Exercise goal ▸ An exact transcription of all the entries below is required.

Material for the task ▸
━━━━━━━━

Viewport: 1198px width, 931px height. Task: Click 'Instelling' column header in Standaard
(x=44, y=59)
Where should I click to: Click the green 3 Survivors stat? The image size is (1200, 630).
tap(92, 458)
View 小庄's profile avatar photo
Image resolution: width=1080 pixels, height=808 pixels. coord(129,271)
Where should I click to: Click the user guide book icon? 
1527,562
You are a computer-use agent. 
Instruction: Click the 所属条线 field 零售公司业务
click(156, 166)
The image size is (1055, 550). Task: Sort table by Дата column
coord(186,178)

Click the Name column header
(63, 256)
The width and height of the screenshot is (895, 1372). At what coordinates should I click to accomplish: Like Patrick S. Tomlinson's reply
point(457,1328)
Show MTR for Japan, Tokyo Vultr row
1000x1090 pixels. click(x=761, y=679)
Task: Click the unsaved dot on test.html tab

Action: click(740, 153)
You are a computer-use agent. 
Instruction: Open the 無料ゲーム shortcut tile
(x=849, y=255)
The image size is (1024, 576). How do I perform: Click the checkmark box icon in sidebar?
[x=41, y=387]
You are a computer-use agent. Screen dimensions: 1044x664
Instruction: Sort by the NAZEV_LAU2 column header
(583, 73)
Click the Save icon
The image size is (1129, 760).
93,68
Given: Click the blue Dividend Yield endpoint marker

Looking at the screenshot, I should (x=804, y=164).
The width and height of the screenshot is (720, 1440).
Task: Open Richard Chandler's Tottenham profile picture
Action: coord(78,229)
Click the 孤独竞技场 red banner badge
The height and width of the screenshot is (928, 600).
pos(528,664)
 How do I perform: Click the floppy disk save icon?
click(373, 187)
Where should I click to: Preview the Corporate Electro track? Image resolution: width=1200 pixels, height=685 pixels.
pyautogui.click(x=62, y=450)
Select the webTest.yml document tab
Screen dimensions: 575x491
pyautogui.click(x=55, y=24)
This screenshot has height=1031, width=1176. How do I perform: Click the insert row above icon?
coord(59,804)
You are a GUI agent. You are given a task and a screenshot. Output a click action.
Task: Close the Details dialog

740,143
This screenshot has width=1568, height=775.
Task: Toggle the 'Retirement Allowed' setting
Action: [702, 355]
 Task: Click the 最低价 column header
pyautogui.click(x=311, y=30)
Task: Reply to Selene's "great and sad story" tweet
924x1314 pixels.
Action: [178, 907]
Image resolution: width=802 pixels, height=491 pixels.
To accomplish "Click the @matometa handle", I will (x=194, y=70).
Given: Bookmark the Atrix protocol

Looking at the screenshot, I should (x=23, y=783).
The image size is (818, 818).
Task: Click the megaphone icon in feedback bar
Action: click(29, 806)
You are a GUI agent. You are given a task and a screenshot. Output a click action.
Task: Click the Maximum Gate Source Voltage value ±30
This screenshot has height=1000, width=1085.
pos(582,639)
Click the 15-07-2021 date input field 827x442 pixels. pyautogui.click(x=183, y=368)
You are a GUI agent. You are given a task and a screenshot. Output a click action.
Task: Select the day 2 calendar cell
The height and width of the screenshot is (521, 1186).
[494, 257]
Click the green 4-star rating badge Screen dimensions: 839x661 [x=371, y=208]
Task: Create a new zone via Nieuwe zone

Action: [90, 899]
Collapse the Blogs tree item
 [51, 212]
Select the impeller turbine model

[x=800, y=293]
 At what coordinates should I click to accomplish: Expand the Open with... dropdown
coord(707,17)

━━━━━━━━

Task solution ▸
Viewport: 1198px width, 931px height. Task: Click 'Instelling' column header in Standaard
(x=44, y=59)
Where should I click to: Click the green 3 Survivors stat? The image size is (1200, 630).
tap(92, 458)
View 小庄's profile avatar photo
Image resolution: width=1080 pixels, height=808 pixels. coord(129,271)
Where should I click to: Click the user guide book icon? 
1527,562
You are a computer-use agent. 
Instruction: Click the 所属条线 field 零售公司业务
click(156, 166)
The image size is (1055, 550). Task: Sort table by Дата column
coord(186,178)

Click the Name column header
(63, 256)
The width and height of the screenshot is (895, 1372). At what coordinates should I click to accomplish: Like Patrick S. Tomlinson's reply
point(457,1328)
Show MTR for Japan, Tokyo Vultr row
1000x1090 pixels. click(x=761, y=679)
Task: Click the unsaved dot on test.html tab

Action: click(740, 153)
You are a computer-use agent. 
Instruction: Open the 無料ゲーム shortcut tile
(x=849, y=255)
The image size is (1024, 576). How do I perform: Click the checkmark box icon in sidebar?
[x=41, y=387]
You are a computer-use agent. Screen dimensions: 1044x664
Instruction: Sort by the NAZEV_LAU2 column header
(583, 73)
Click the Save icon
The image size is (1129, 760).
93,68
Given: Click the blue Dividend Yield endpoint marker

Looking at the screenshot, I should (x=804, y=164).
The width and height of the screenshot is (720, 1440).
Task: Open Richard Chandler's Tottenham profile picture
Action: coord(78,229)
Click the 孤独竞技场 red banner badge
The height and width of the screenshot is (928, 600).
pos(528,664)
 How do I perform: Click the floppy disk save icon?
click(373, 187)
Where should I click to: Preview the Corporate Electro track? Image resolution: width=1200 pixels, height=685 pixels.
pyautogui.click(x=62, y=450)
Select the webTest.yml document tab
Screen dimensions: 575x491
pyautogui.click(x=55, y=24)
This screenshot has height=1031, width=1176. How do I perform: Click the insert row above icon?
coord(59,804)
You are a GUI agent. You are given a task and a screenshot. Output a click action.
Task: Close the Details dialog

740,143
This screenshot has width=1568, height=775.
Task: Toggle the 'Retirement Allowed' setting
Action: [702, 355]
 Task: Click the 最低价 column header
pyautogui.click(x=311, y=30)
Task: Reply to Selene's "great and sad story" tweet
924x1314 pixels.
Action: [178, 907]
Image resolution: width=802 pixels, height=491 pixels.
To accomplish "Click the @matometa handle", I will (x=194, y=70).
Given: Bookmark the Atrix protocol

Looking at the screenshot, I should (x=23, y=783).
The image size is (818, 818).
Task: Click the megaphone icon in feedback bar
Action: click(29, 806)
You are a GUI agent. You are given a task and a screenshot. Output a click action.
Task: Click the Maximum Gate Source Voltage value ±30
This screenshot has height=1000, width=1085.
pos(582,639)
Click the 15-07-2021 date input field 827x442 pixels. pyautogui.click(x=183, y=368)
You are a GUI agent. You are given a task and a screenshot. Output a click action.
Task: Select the day 2 calendar cell
The height and width of the screenshot is (521, 1186).
[494, 257]
Click the green 4-star rating badge Screen dimensions: 839x661 [x=371, y=208]
Task: Create a new zone via Nieuwe zone

Action: [90, 899]
Collapse the Blogs tree item
 [51, 212]
Select the impeller turbine model

[x=800, y=293]
 At what coordinates should I click to accomplish: Expand the Open with... dropdown
coord(707,17)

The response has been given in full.